Tuesday, November 11, 2014

Out of the Ordinary

Notwithstanding the strong societal pressures toward conformity with accepted sexual roles, the public had a fascination with people who stepped outside what was considered the norm. The stories of two remarkable women – one unknown and one well known – serve as examples. Charley, age 19, was arrested in New York City in 1856. Born Ellen London in New Orleans, on her fifteenth birthday she had put on men’s clothing and taken a job as a messboy on a riverboat; later she worked as a bartender New York City. Charley found that she got along better in men’s clothing and could get better wages. At five feet three inches tall, with her black hair cut short, she was described as a “perfect love of a fellow”. When she was arrested for prostitution, Charley was unemployed and was paying her way from her savings. The New York Times carried the news under the headline “An Unfeminine Freak – A Girl in Man’s Clothes” although the story and the tenor of the reporter’s questions reflected curiosity and sympathy. In the absence of any evidence to corroborate the charges, the magistrate dismissed them. Her true gender made public, Miss London said she planned to join her sister in California.

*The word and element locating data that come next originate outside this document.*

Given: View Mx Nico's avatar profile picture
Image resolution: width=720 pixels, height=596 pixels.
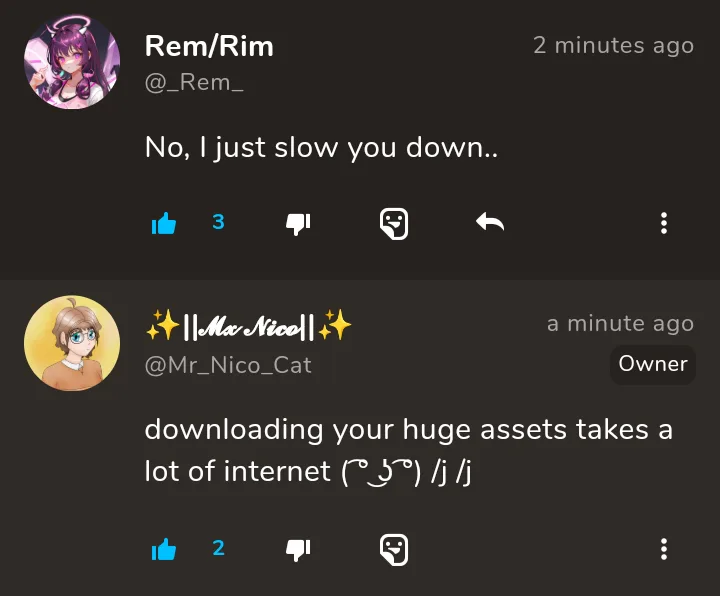Looking at the screenshot, I should coord(72,343).
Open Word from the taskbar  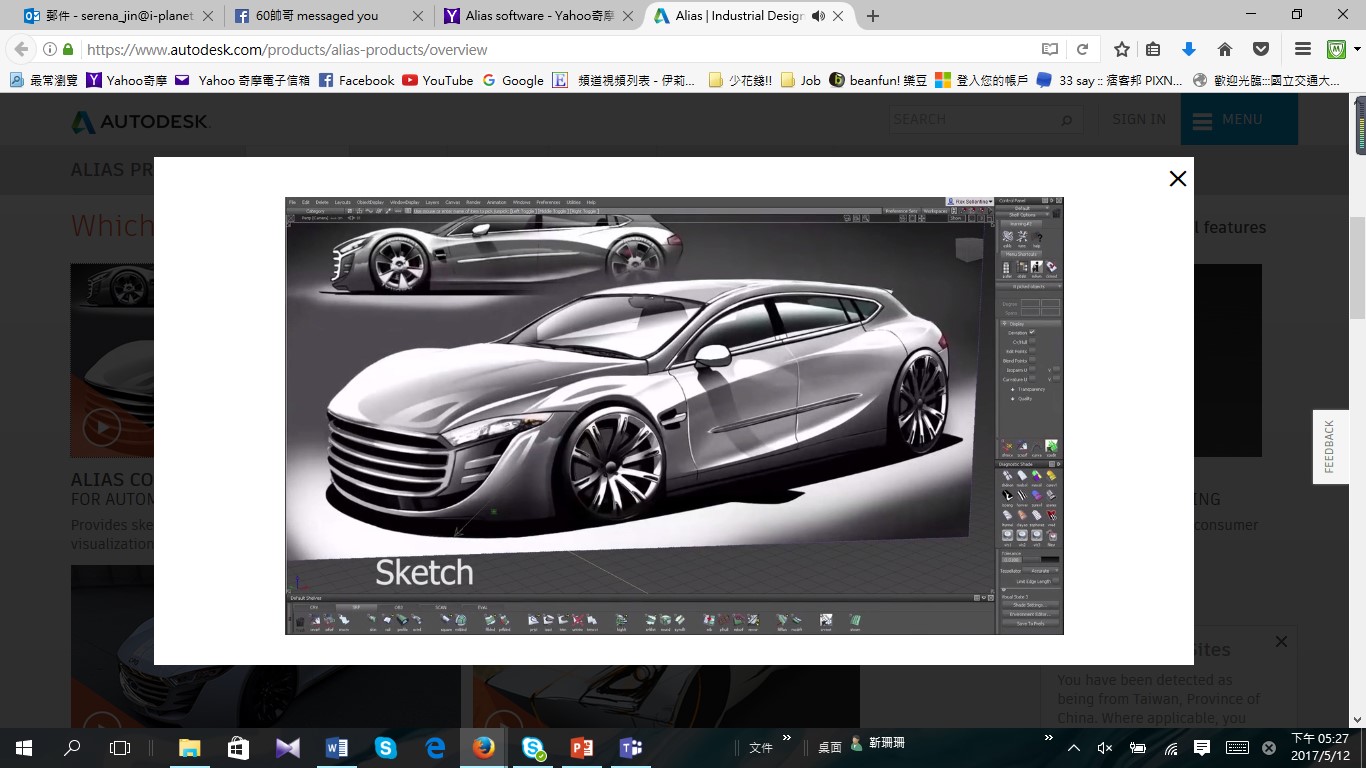[336, 747]
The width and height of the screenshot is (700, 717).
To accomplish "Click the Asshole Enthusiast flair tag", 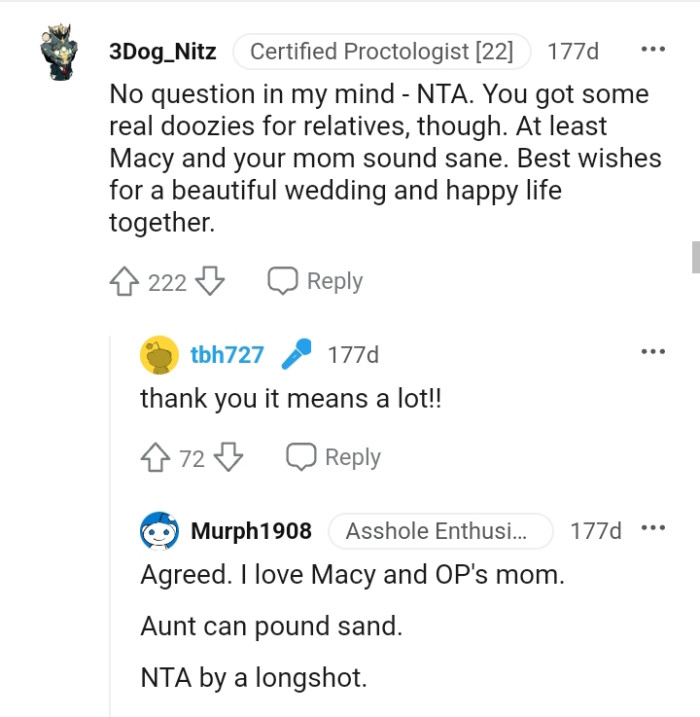I will pos(439,531).
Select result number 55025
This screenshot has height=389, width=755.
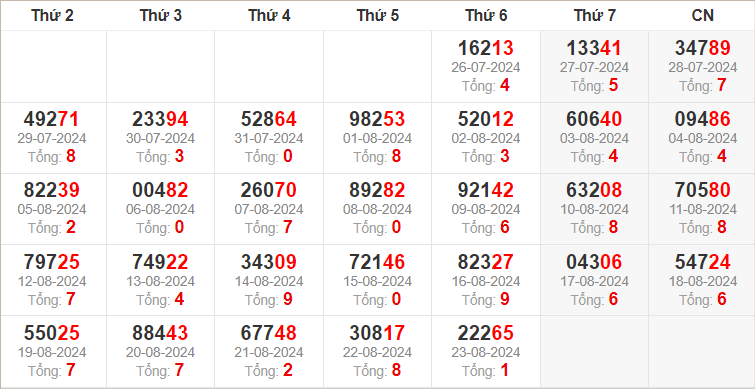[52, 333]
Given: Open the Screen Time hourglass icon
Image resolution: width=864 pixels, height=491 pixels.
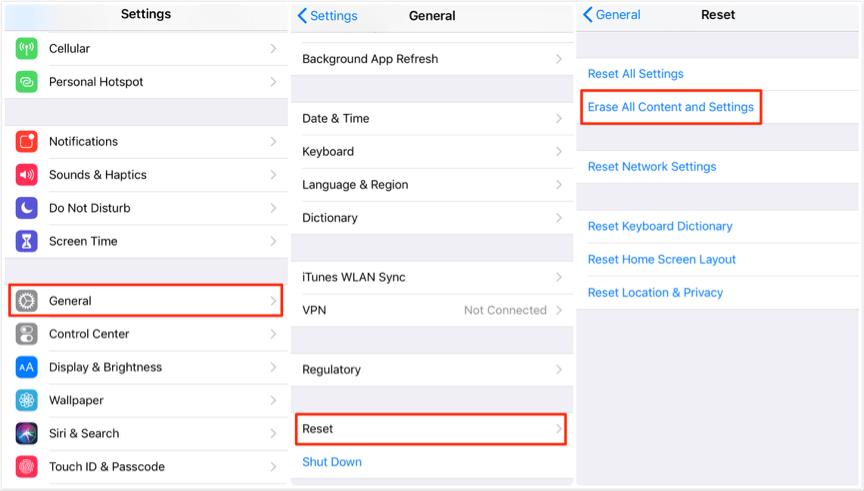Looking at the screenshot, I should 26,241.
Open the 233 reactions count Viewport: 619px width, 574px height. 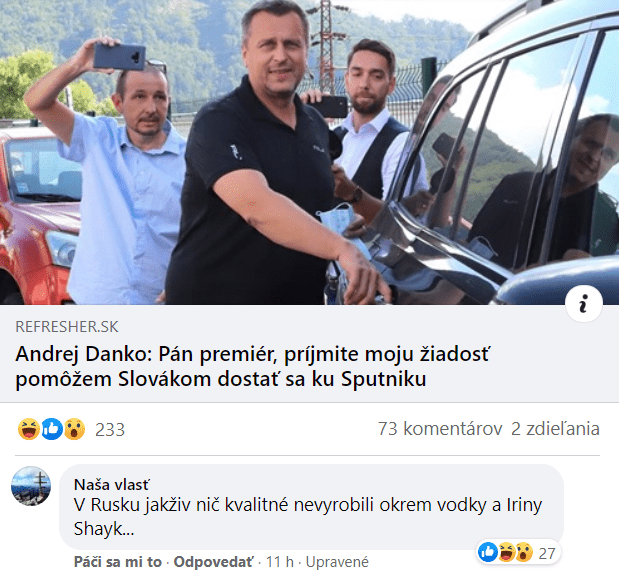(110, 430)
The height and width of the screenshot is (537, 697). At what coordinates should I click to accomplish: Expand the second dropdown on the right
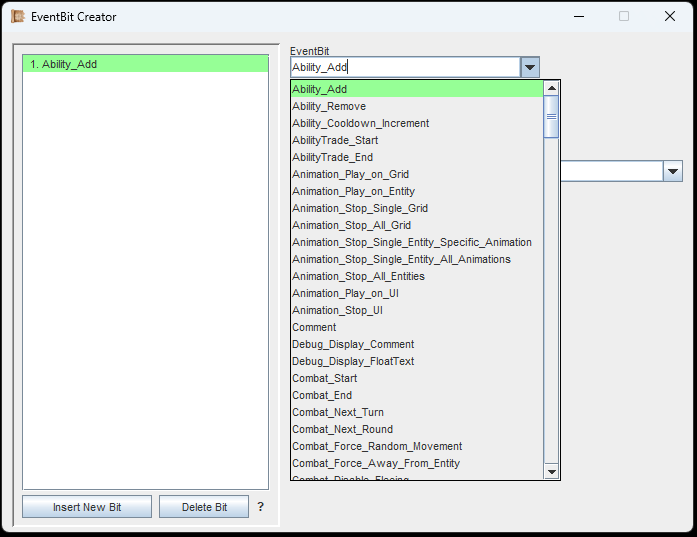[672, 171]
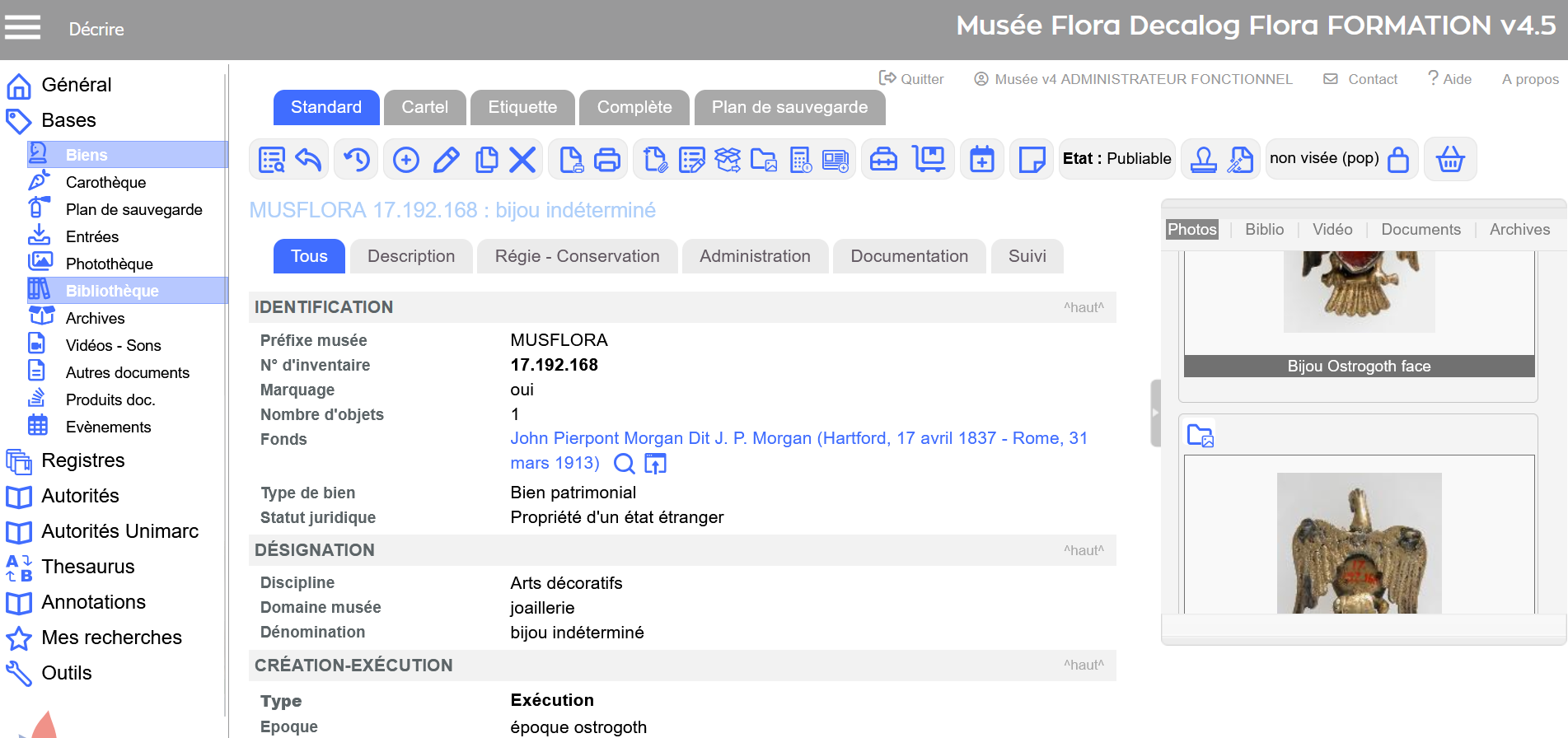
Task: Add record to basket icon
Action: [x=1450, y=159]
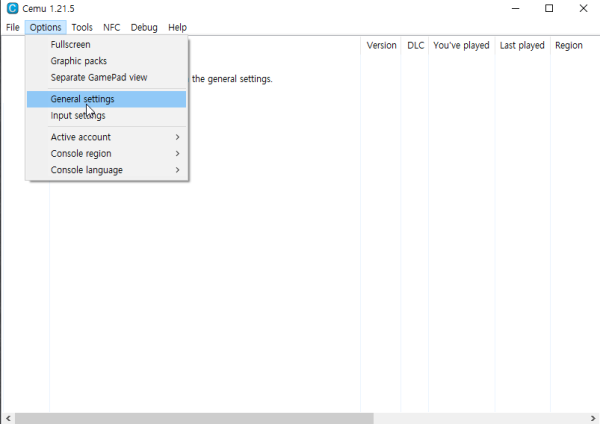Click the DLC column header
Screen dimensions: 600x424
pos(415,45)
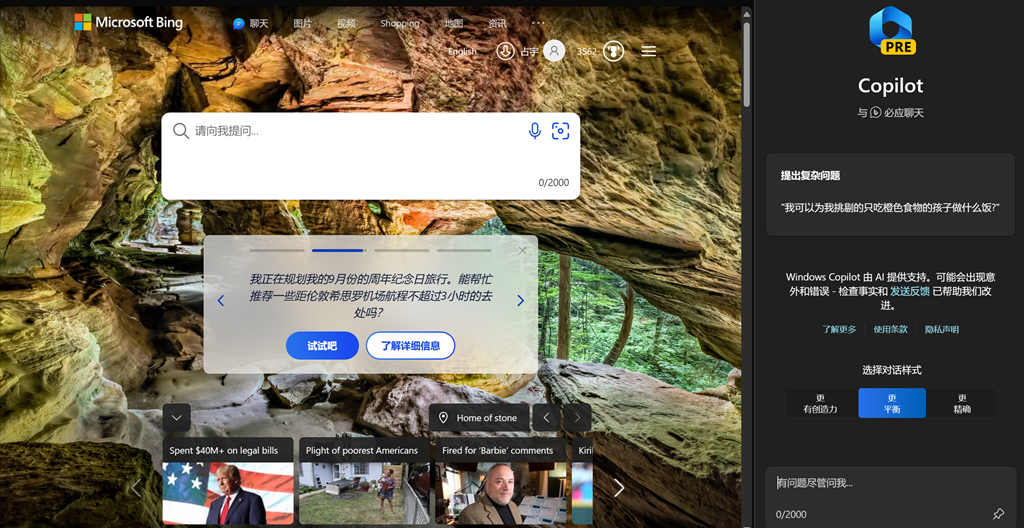1024x528 pixels.
Task: Open the hamburger settings menu
Action: pyautogui.click(x=649, y=51)
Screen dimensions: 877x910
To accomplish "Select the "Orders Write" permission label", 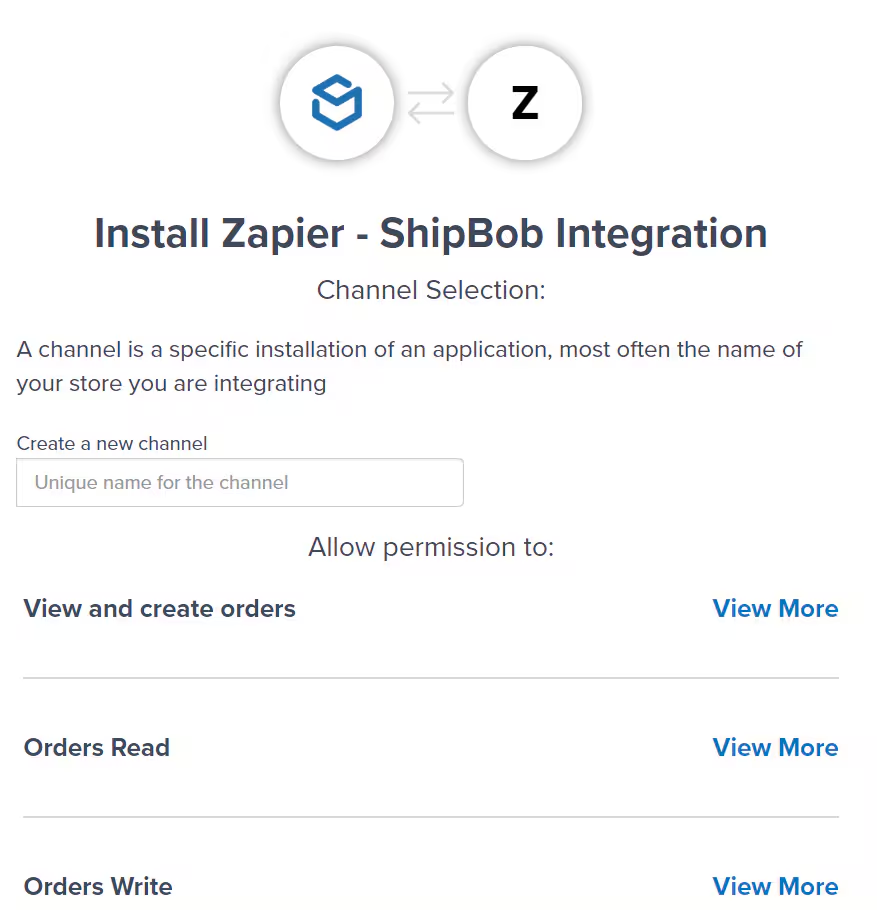I will coord(98,886).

Eliza Gilbert’s career was somewhat different. Born in Ireland, she spent her early years in India among the British army families. Through her beauty, presence, and grace as a dancer – aided, no doubt, by her charm and genius for both self-promotion and reinventing herself – she gained fame in Europe under the name Lola Montez. Her successes and reversals were due principally to the facts that she flouted convention and defied established authority. She had liaisons with Franz Liszt and King Ludwig of Bavaria; the latter named her the Countess of Landsfeld. She fled Bavaria during the 1848 uprisings and eventually relocated to California, where she reestablished her fame as a dancer. She later became an actress and a popular lecturer, and she published a book of beauty tips and another with stories of love throughout the ages. The New York Times reported her appearances and mentioned her in its pages at least a half dozen times during 1860. Her ability to stay in the public eye, attract lecture audiences, and sell books indicated she was entertaining, and she maintained the public’s interest in her both because and in spite of her unconventional life. Today she would be considered a celebrity.